Evidence grows that reducing fluroquinolone use can control C. difficile
Study data from 55 Veterans’ Affairs hospitals showed that facility-level fluroquinolone use was a significant predictor of nosocomial Clostridioides difficile infections, researchers reported in Infection Control & Hospital Epidemiology.
The findings “build upon a growing body of evidence supporting reductions in use of fluoroquinolones as a control measure for [C. difficile infection (CDI)], particularly in settings where ribotype 027 or other fluoroquinolone-resistant strains are common,” the researchers wrote.
“In the United States and England, there has been a decrease in health care-associated C. difficile infections (HCA CDIs) and in the percentage of infections due to epidemic fluoroquinolone-resistant ribotype 027 strains. It is not clear if these changes in the epidemiology of C. difficile can be attributed to reductions in use of fluoroquinolones,” Curtis J. Donskey, MD, professor of medicine at Case Western University and staff infectious disease physician at the Louis Stokes Cleveland VA Medical Center, told Healio
According to Donskey, in many VA facilities, C. difficile testing includes identification of ribotype 027 strains.

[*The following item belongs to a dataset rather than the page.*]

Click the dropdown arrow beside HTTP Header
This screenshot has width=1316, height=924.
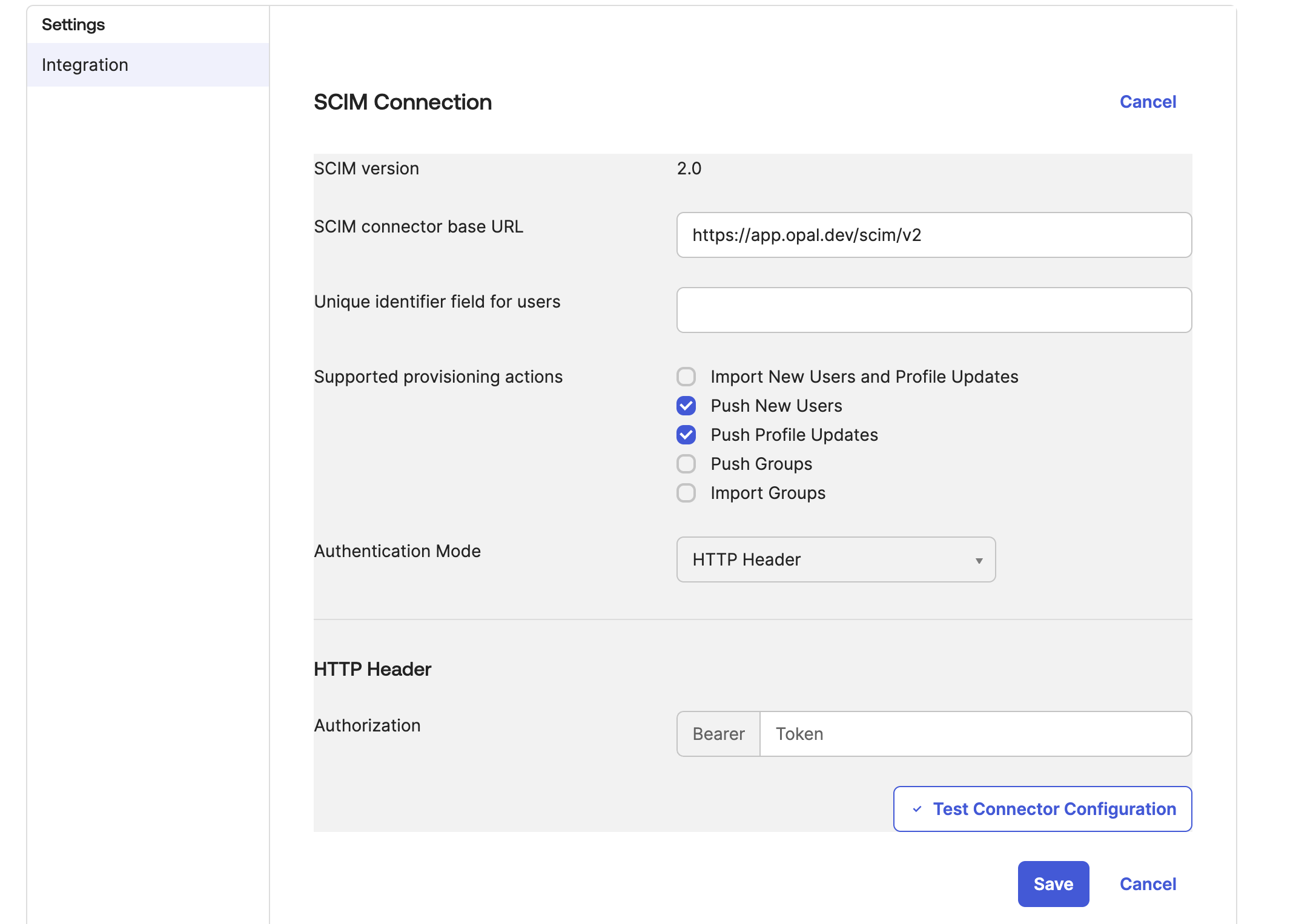979,561
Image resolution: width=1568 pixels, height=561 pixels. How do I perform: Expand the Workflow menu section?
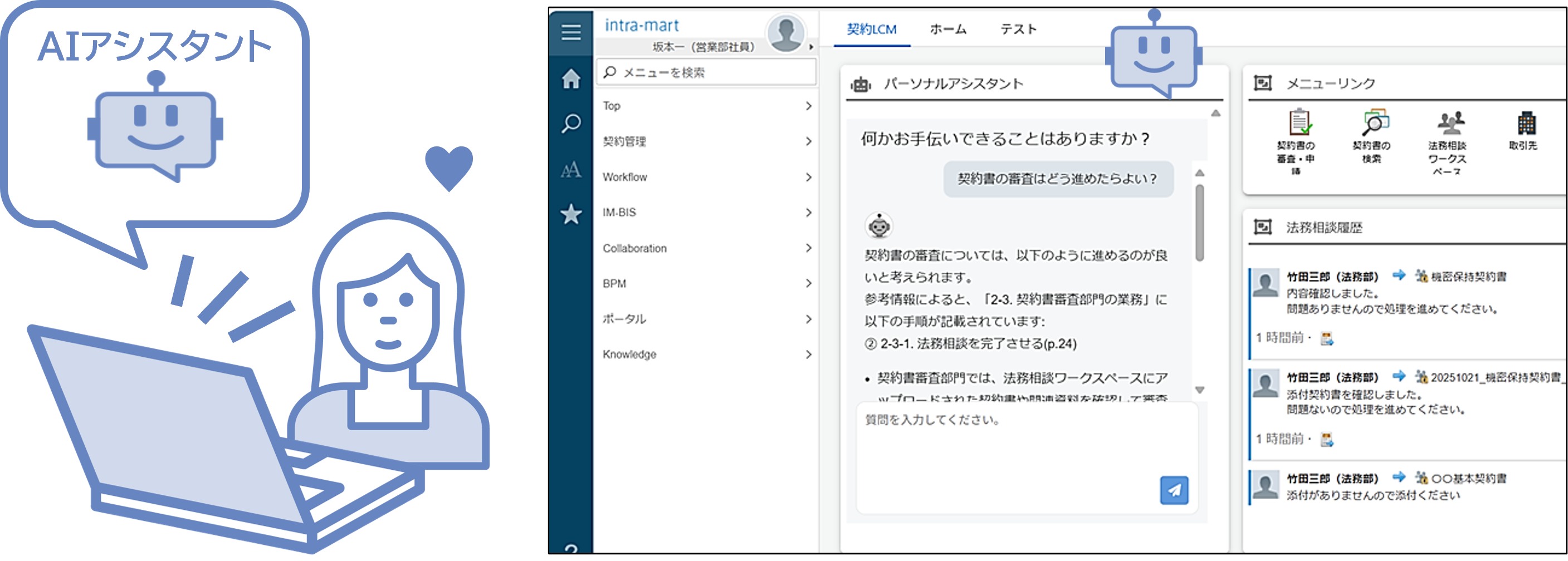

“This provided a great opportunity to assess whether facility-level fluoroquinolone use predicts HCA CDI due to fluoroquinolone-resistant strains,” he said.
In their study, Donskey and colleagues assessed a nationwide cohort of hospitalized patients in the VA health care system. According to the study, they identified hospitals that categorized more than 80% of CDI cases as positive or negative for the 027 strain for at least one-quarter of the 2011 to 2018 fiscal years. They then used visual summaries and multilevel logistic regression models to assess the association between facility-level fluoroquinolone use and facility-associated CDI rates due to 027 strains.
According to the study, between 2011 and 2018, 55 hospitals met the criteria for reporting 027 results. Among a total of 5,091 facility-associated CDI cases, 20% were attributable to 027 strains. The study demonstrated that the use of fluoroquinolones decreased by 52% between 2011 and 2018, as did the overall rates of facility-associated CDI (13%) and the proportion of these cases caused by the 027 strain (55%).
“Reducing use of fluoroquinolones may be useful as a control measure for CDI in settings where fluoroquinolone use is high and fluoroquinolone-resistant strains are common,” Donskey said.
In the paper, Donskey and colleagues said a randomized control trial could provide additional evidence to support this.